Une nouvelle étape vient d’être franchie dans ce que de nombreux chrétiens considèrent comme une remise en cause préoccupante de la liberté religieuse au Canada. Le Sénat canadien a adopté le 5 juin le projet de loi C-9 par 45 voix contre 13. Le texte doit désormais retourner à la Chambre des communes afin de valider les amendements adoptés avant de recevoir la sanction royale et d’entrer définitivement en vigueur.
Présentée comme une mesure destinée à renforcer la lutte contre les discours de haine et les crimes motivés par la haine, la loi suscite pourtant une vive inquiétude au sein des communautés chrétiennes. Au cœur des critiques figure la suppression de l’article 319(3)(b) du Code criminel canadien. Cette disposition permettait jusqu’à présent à une personne poursuivie pour propagande haineuse d’invoquer comme moyen de défense l’expression de bonne foi d’une opinion religieuse fondée sur un texte sacré, notamment la Bible. Pour les opposants au projet de loi, cette suppression constitue un changement majeur.
Désormais, certains enseignements traditionnels du christianisme pourraient plus facilement être contestés devant les tribunaux ou faire l’objet de poursuites s’ils étaient interprétés comme relevant d’un discours haineux. Les passages bibliques relatifs à l’homosexualité, au mariage ou à d’autres questions morales sont particulièrement évoqués par les défenseurs de la liberté religieuse. Par ailleurs, les tentatives d’amendement destinées à répondre aux préoccupations des groupes religieux ont été rejetées par les sénateurs. La réaction des organisations chrétiennes n’a pas tardé.
Jeff Gunnarson, président national de la Campaign Life Coalition, a dénoncé « un jour sombre pour la liberté religieuse et la liberté d’expression au Canada ». Il a ajouté : « Cela ne nous empêchera pas d’annoncer la Parole de Dieu, même lorsque les vérités bibliques sont de plus en plus qualifiées de haineuses par ceux qui sont hostiles au christianisme. Dieu ne se laisse pas tourner en dérision. Nous continuerons à proclamer sa Parole. »
Lire aussi
Mais les inquiétudes dépassent largement le cadre des mouvements pro-vie. Dans une lettre adressée aux sénateurs, le cardinal Frank Leo, archevêque métropolitain de Toronto, avait lui aussi demandé des modifications du texte. Tout en reconnaissant « l’importance de lutter contre la haine et de protéger les personnes et les communautés contre la violence », il estimait que certaines dispositions risquaient d’affaiblir les garanties accordées à la liberté religieuse. La Conférence des évêques catholiques du Canada a également critiqué la suppression de cette exemption religieuse et demandé son abandon.

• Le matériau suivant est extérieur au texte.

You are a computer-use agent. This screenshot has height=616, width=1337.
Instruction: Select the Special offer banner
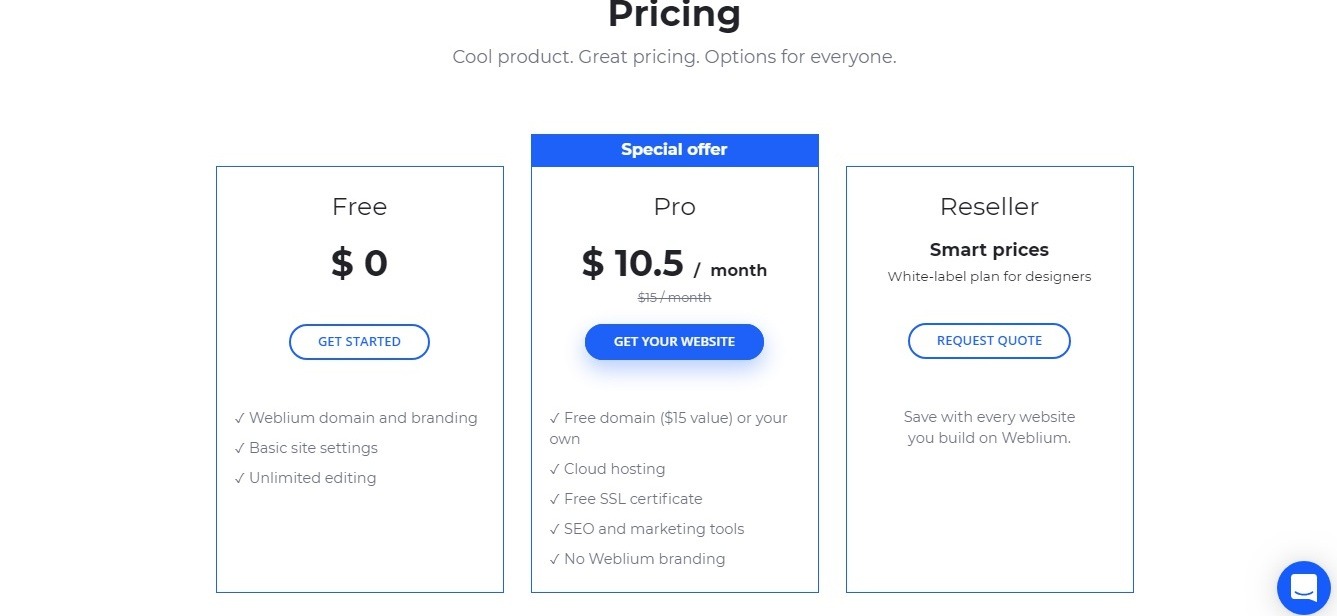[674, 150]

Même certains responsables politiques provinciaux ont exprimé leurs réserves. Danielle Smith, Première ministre de l’Alberta, a notamment déclaré qu’elle ne souhaitait pas voir les autorités « surveiller » les célébrations religieuses dans sa province à la lumière de cette nouvelle législation. Les défenseurs du projet de loi assurent pour leur part que la Bible ne sera pas interdite et que les croyants resteront libres de pratiquer leur religion. Selon eux, la réforme vise uniquement les véritables discours de haine et les appels à la violence. Mais pour de nombreux chrétiens, le problème est plus profond. Lorsque l’État retire explicitement une protection juridique accordée depuis des décennies à l’expression des convictions religieuses, beaucoup y voient un signal inquiétant envoyé aux communautés croyantes.
Au-delà du cas canadien, cette affaire soulève une question qui traverse aujourd’hui l’ensemble du monde occidental : les chrétiens pourront-ils encore proclamer librement l’intégralité de l’enseignement biblique lorsque celui-ci entre en contradiction avec certaines évolutions culturelles et idéologiques contemporaines ? Pour beaucoup de croyants, le vote du Sénat canadien constitue déjà une réponse préoccupante.